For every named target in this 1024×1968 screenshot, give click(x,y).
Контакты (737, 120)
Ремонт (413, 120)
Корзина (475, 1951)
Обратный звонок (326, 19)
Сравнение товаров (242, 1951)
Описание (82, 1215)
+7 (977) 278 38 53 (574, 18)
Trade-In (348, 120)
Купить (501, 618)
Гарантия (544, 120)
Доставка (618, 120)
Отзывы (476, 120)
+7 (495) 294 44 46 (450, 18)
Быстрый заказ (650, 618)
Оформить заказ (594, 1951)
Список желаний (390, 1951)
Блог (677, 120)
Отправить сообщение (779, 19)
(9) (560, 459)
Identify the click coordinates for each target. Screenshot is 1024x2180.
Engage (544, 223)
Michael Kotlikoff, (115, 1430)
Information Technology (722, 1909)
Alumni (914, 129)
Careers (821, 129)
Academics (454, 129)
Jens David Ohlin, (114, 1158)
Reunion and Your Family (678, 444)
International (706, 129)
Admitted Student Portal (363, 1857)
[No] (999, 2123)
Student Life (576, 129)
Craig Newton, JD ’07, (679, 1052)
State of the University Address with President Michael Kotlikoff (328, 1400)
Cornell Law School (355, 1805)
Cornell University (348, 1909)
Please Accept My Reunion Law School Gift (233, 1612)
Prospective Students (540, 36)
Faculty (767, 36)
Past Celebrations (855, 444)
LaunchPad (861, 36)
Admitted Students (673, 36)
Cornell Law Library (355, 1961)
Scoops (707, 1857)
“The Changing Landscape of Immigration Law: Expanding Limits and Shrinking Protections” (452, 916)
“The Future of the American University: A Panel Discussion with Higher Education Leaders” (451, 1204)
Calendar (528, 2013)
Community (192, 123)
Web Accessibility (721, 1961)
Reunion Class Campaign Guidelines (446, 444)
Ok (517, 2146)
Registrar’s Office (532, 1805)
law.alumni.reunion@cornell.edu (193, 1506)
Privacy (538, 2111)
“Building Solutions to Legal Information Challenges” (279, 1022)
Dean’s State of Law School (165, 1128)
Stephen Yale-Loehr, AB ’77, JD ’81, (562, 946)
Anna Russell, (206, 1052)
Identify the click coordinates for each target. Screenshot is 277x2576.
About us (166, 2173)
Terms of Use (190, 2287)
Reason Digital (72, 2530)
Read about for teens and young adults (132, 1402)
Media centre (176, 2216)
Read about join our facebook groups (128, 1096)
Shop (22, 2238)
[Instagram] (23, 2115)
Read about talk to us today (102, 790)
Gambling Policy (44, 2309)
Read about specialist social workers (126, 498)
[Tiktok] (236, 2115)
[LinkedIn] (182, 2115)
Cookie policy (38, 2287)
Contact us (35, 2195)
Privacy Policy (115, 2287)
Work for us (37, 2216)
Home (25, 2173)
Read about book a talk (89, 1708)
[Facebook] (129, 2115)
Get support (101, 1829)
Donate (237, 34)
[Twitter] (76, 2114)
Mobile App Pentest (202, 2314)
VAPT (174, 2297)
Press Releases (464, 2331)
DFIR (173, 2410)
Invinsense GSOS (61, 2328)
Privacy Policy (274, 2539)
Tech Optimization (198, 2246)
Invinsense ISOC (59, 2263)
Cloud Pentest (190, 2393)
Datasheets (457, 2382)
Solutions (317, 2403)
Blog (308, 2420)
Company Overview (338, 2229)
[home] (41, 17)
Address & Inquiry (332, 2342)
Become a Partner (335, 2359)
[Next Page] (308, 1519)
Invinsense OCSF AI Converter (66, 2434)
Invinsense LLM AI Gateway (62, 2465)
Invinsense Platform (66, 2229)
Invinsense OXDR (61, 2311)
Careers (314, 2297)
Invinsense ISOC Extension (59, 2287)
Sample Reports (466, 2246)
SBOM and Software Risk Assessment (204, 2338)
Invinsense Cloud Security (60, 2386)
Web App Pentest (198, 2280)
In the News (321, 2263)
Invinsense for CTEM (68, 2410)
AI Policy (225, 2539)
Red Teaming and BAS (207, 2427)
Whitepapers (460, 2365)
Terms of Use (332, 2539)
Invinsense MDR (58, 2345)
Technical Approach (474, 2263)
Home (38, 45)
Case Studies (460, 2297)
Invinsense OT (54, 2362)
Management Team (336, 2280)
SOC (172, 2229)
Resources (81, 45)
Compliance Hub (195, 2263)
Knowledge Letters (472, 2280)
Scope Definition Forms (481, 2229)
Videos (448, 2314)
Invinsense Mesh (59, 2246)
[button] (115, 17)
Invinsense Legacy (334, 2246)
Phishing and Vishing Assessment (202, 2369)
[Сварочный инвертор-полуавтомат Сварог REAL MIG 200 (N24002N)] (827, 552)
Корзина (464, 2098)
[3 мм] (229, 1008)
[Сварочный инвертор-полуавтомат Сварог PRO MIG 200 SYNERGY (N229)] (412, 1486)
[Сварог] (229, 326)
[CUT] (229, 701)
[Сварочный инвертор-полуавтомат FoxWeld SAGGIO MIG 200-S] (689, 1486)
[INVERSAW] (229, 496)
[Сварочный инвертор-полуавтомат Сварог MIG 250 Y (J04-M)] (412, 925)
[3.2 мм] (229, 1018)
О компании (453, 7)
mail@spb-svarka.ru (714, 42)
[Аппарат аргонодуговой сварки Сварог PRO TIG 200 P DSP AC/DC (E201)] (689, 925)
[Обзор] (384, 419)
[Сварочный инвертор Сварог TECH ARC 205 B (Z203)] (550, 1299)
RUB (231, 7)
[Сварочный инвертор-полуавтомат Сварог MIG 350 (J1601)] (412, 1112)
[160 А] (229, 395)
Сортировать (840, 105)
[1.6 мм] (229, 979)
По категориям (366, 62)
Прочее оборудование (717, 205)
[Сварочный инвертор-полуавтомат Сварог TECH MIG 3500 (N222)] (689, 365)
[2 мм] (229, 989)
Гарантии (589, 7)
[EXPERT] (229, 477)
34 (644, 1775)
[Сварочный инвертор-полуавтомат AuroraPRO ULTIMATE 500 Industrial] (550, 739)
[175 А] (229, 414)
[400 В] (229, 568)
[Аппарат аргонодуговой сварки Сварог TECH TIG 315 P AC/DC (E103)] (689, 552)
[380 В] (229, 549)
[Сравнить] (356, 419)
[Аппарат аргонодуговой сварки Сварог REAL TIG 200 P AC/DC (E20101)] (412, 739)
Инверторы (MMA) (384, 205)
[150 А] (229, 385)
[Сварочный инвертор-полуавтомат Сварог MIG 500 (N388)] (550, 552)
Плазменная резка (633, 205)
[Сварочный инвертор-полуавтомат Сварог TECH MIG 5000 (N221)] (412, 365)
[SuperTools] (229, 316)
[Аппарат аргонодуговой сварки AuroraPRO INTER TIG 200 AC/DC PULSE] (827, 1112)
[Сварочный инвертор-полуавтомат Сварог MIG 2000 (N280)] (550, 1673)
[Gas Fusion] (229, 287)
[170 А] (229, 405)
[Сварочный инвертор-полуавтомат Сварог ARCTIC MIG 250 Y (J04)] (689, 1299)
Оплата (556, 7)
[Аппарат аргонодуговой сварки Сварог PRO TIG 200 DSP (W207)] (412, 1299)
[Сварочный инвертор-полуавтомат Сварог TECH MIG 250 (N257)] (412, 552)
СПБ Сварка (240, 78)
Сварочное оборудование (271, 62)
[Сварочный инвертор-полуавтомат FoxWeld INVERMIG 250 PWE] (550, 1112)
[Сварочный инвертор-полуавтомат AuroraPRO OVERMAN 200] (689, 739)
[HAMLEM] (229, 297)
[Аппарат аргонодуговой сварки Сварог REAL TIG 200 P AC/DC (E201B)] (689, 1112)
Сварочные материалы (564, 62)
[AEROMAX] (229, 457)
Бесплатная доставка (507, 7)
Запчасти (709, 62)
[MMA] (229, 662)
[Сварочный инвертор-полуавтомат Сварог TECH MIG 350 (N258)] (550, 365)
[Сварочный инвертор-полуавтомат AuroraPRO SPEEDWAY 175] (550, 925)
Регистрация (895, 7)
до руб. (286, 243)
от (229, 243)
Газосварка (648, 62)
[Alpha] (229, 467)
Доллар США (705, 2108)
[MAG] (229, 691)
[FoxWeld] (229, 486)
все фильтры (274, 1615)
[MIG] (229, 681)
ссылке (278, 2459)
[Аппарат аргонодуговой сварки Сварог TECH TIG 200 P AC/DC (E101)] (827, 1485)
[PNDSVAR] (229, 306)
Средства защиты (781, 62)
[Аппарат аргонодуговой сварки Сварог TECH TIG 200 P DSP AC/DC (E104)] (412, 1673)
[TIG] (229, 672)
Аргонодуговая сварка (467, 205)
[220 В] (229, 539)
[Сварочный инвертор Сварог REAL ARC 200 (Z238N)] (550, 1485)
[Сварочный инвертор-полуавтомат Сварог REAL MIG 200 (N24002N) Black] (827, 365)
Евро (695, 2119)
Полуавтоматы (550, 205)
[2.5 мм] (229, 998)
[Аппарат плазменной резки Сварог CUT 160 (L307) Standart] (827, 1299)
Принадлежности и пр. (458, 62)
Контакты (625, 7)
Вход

______________________________

> [Goal of the exercise]:
Copy out every line of the listing that includes the string "talk".

> [Response box]:
Read about talk to us today (102, 790)
Read about book a talk (89, 1708)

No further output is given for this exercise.